Le jour où fut annoncé le nom du film d'ouverture du Festival de Cannes, j'étais à Paris- en train d'interwiever l'immense Françis Huster- et lorsque j'ai vu sur mon smartphone que c'était "La Tête haute "d'Emmanuelle Bercot qui avait été choisi par Frémaux et son équipe pour lancer les hostilités du festival, j'ai aussitot clamé ma joie et ma satisfaction à l'idée que cette année, les films glamours et superficiels ( du pas terrible Gatzby au très mauvais Grâce de Monaco) avaient laissé place à ce qui s'annonçait comme un vrai bon film, plus en phase avec l'esprit de la compétition et surtout avec notre société actuelle.
Non, franchement, pour moi qui adore le cinéma social des Dardenne et- surtout de Loach, je ne pouvais que me réjouir du fait que le cinéma fançais tente d'évoquer ce cinéma là, aux prises avec les problèmes sociaux de ce monde.
Enfin, le fait que ce choix, moins clinquant mais plus cohérent, mettait en avant un film cofinancé par ma région -Rhône Alpes cinéma, une partie du film se tournant dans le Vercors- ne pouvait que rajouter à mon plaisir de cinéphile lyonnais, et je me suis donc empressé d'aller le vérifier en allant voir en salles dès le lendemain de sa projection à Cannes.
On l'a dit dans tous les médias, Le film de Bercot suit sur deux heures le destin de Malony un adolescent, déscolarisé et violent, spécialiste des vols de voitures. Sa mère, est bien trop irresponsable et accro aux stupéfiants pour l’élever. L’enjeu est de savoir comment la justice, incarnée par Catherine Deneuve en juge des enfants, et Benoît Magimel en éducateur et racaille repenti, pourront aider Malony à relever la tête.

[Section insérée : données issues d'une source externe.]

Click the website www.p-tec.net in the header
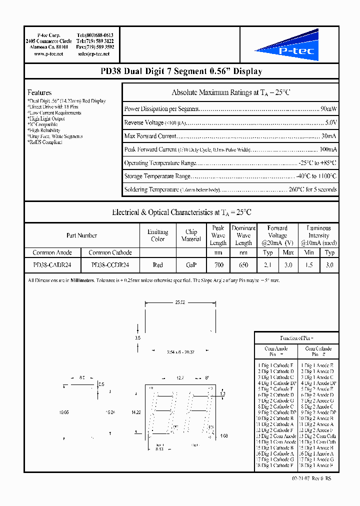pos(48,54)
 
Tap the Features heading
pos(40,92)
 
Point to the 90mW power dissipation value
pos(328,108)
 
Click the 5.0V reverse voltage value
pos(331,122)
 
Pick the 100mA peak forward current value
pos(328,150)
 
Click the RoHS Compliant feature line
pos(46,142)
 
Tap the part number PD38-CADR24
pos(52,265)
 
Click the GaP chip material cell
pos(191,265)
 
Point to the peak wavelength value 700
pos(218,265)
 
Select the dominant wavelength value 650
pos(244,265)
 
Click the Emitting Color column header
pos(158,236)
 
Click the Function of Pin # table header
pos(296,338)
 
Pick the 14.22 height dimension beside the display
pos(136,412)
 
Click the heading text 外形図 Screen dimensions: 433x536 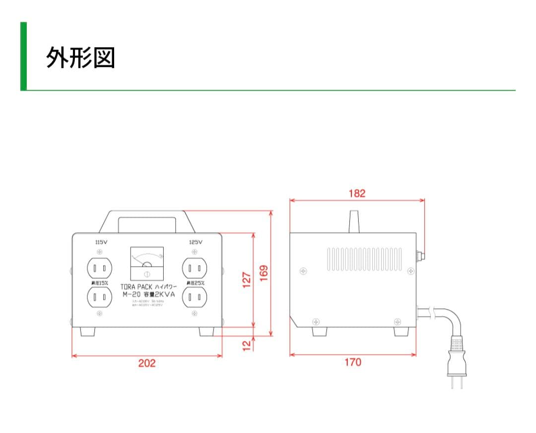[x=80, y=58]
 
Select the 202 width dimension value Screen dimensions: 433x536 [x=146, y=363]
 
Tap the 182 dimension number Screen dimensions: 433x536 [x=357, y=193]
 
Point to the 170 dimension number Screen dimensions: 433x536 [x=353, y=363]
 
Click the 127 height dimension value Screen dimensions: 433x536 [x=247, y=279]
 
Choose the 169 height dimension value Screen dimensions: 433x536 [x=264, y=272]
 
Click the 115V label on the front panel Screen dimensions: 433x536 [x=101, y=242]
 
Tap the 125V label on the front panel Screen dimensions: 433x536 [x=196, y=242]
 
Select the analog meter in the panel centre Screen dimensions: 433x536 [x=147, y=264]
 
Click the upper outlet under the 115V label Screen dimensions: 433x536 [x=99, y=268]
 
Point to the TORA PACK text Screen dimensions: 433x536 [x=136, y=287]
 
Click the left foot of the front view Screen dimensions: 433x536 [x=88, y=331]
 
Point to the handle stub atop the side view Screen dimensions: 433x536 [x=353, y=221]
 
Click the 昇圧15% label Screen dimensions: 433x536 [x=99, y=283]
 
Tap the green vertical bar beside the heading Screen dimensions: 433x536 [x=23, y=56]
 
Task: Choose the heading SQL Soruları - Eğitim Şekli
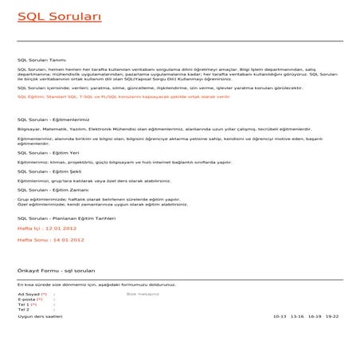click(49, 170)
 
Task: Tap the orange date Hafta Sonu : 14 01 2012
click(50, 239)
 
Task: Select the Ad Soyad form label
click(31, 294)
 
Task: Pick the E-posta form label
click(29, 299)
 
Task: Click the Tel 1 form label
click(26, 304)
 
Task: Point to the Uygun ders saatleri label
click(40, 316)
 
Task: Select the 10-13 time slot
click(279, 316)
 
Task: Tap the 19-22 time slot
click(331, 316)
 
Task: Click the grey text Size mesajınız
click(143, 294)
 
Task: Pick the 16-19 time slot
click(315, 316)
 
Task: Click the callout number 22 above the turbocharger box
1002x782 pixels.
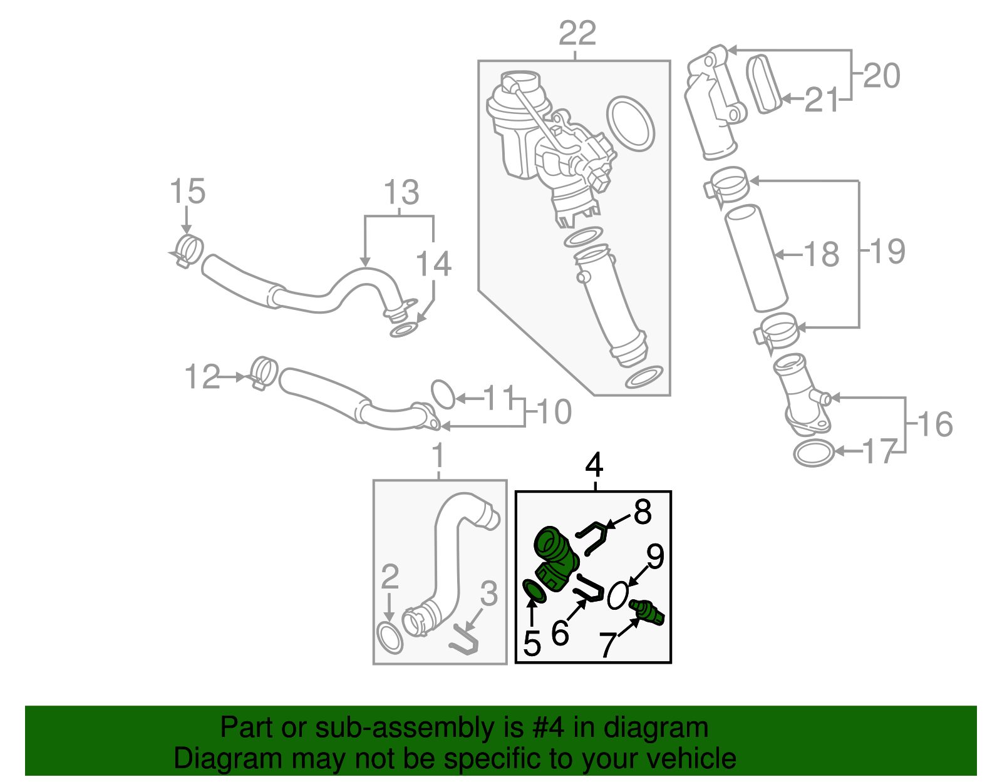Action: coord(577,33)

La Tête haute s'avère être une fort belle chronique sociale, mélangeant avec habileté chronique naturaliste proche du documentaire et romanesque propre de la fiction au film social, sans toutefois sombrer ni dans un angélisme admiratif ni un versant trop misérabiliste
Pour avoir travaillé il y a quelques années - et à un modeste niveau- dans le milieu de l'enfance en danger, j'ai trouvé que le film rendait parfaitement justice au formidable travail éducatif des juges pour enfants et rendait un bel hommage au monde judiciaire- un peu malmené en France- un système qui a la charge extrêmement difficile d'essayer de remettre dans le droit chemin des mineurs peu gâtés par la vie.

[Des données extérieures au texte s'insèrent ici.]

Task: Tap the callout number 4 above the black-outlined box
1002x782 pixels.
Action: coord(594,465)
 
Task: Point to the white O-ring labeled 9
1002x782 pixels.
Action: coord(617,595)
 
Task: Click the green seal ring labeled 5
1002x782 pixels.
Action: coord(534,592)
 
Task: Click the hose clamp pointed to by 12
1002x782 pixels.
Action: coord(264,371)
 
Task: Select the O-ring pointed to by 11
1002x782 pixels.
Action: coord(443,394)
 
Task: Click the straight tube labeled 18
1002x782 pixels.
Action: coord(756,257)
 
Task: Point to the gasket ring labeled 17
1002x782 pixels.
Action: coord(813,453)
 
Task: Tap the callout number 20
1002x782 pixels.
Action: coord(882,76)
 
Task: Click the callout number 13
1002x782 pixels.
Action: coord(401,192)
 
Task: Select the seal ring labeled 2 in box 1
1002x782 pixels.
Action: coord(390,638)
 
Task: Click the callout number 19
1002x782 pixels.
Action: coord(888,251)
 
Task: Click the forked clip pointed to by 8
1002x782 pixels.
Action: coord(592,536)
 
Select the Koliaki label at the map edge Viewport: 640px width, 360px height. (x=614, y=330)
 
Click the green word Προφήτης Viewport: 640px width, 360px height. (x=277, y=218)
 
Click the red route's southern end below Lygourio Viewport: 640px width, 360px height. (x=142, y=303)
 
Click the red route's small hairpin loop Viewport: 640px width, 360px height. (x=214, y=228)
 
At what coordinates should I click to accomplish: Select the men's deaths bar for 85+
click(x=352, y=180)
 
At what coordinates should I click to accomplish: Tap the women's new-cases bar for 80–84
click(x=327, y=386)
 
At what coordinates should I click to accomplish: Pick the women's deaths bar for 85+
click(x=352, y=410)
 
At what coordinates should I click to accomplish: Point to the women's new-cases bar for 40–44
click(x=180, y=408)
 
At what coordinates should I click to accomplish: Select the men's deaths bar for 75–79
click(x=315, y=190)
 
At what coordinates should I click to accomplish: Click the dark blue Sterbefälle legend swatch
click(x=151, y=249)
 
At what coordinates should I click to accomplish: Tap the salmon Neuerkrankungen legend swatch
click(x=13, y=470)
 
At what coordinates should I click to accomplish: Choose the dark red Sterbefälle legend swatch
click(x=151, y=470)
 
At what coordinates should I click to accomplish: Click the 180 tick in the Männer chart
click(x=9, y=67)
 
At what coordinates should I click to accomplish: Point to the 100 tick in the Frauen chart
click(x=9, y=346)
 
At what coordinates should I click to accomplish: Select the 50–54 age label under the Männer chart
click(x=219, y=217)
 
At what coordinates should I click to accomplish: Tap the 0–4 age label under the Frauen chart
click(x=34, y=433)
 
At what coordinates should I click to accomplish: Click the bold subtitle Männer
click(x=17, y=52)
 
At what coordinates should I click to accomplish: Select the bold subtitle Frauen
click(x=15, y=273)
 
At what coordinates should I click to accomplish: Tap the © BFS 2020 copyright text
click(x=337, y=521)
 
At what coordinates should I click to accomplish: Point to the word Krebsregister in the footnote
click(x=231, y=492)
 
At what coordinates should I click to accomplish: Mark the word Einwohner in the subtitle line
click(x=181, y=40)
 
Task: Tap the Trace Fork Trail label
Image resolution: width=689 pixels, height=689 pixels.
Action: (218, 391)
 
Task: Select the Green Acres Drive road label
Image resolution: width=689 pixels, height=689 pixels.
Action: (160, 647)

Delesté de toute mièvrerie et de tout cliché- sauf pour le personnage de la mère, trop chargé et peu mis en valeur par le jeu outré de Sara Forestier-, "La Tête Haute "n'élude ni la violence sous jacente de ces jeunes, ni les doutes et le gros sentiment d'impuissance qui irriguent les personnes chargées de gérer cette délinquance des mineurs.
Mais surtout, on sent tout le long du film une belle et évidente empathie d'Emmanuelle Bercot pour ces enfants à la dérive, et ce portrait d’un garçon déchiré entre sa quête de reconnaissance et de confiance en lui, et la rage intérieure qui l'anime, est dressé avec une belle humanité et une belle justesse.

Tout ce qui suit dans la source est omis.